Task goal: Line by line, the data below should be set down unchanged, with images excluded.

BEGIN

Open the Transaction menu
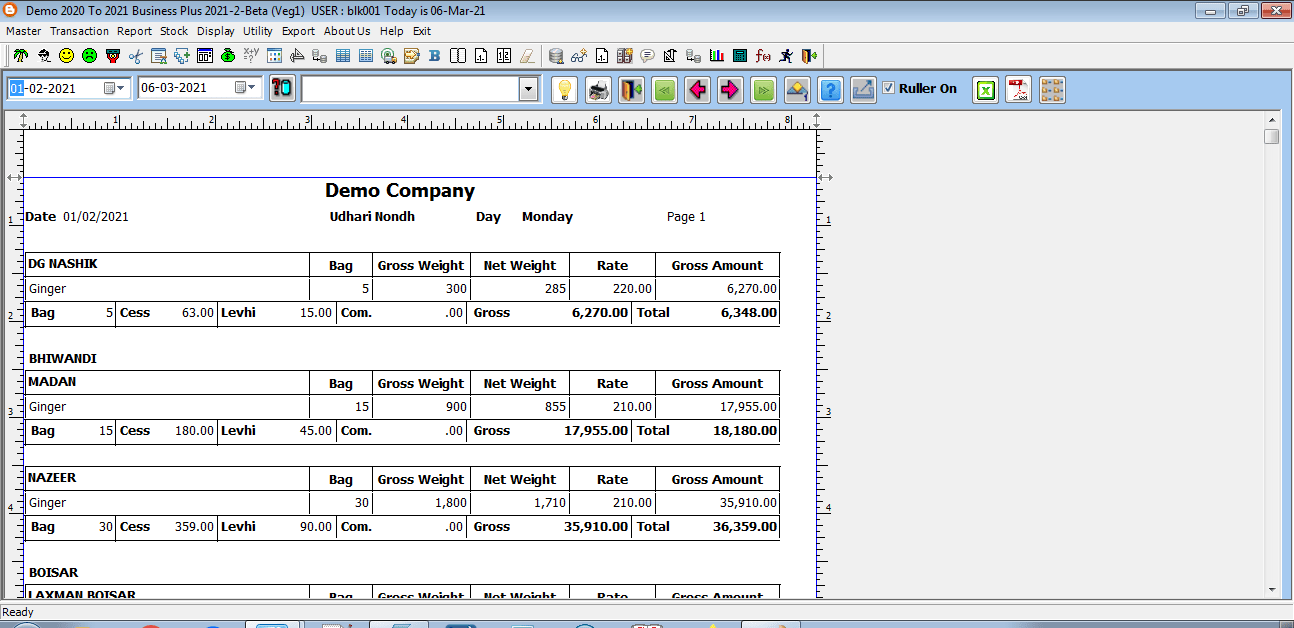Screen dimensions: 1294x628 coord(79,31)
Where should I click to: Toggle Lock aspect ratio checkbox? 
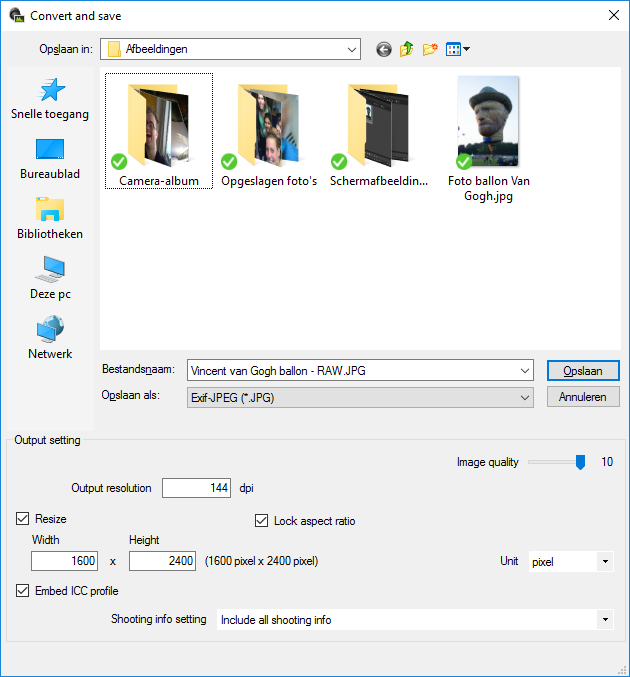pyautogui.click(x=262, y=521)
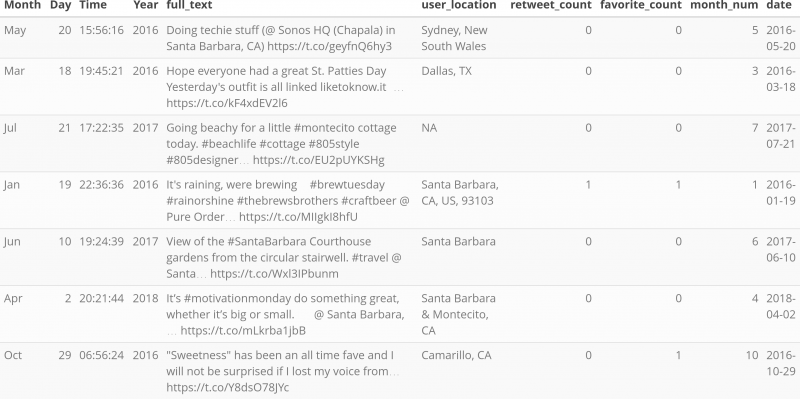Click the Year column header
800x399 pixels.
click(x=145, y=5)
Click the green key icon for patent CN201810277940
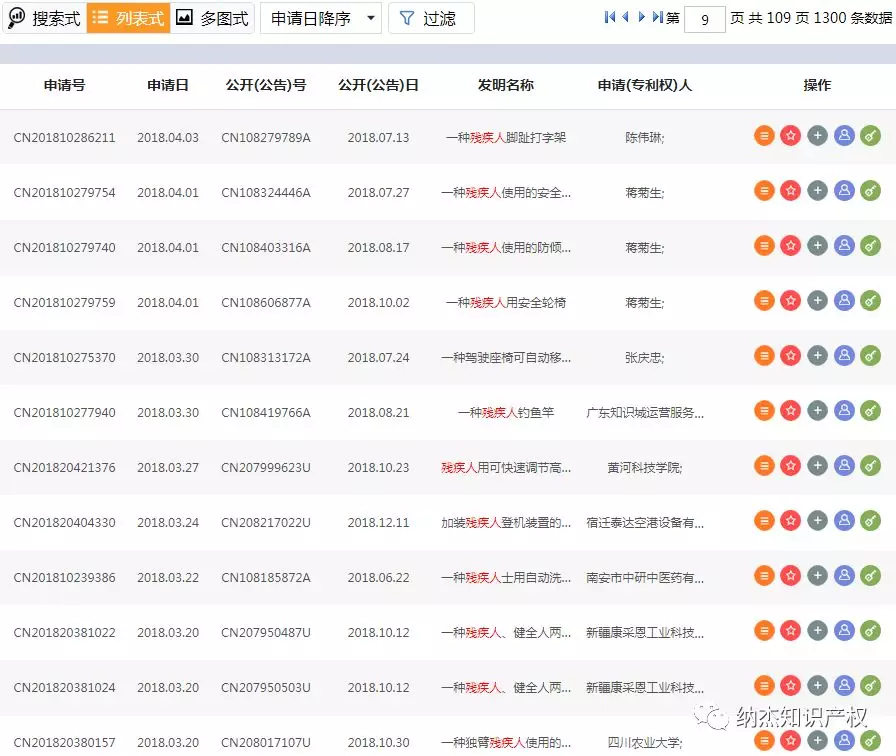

END

Response:
Open the Transaction menu
Screen dimensions: 1294x628 coord(79,31)
Where should I click to: Toggle Lock aspect ratio checkbox? 
pyautogui.click(x=262, y=521)
Click the Year column header
800x399 pixels.
click(x=145, y=5)
Click the green key icon for patent CN201810277940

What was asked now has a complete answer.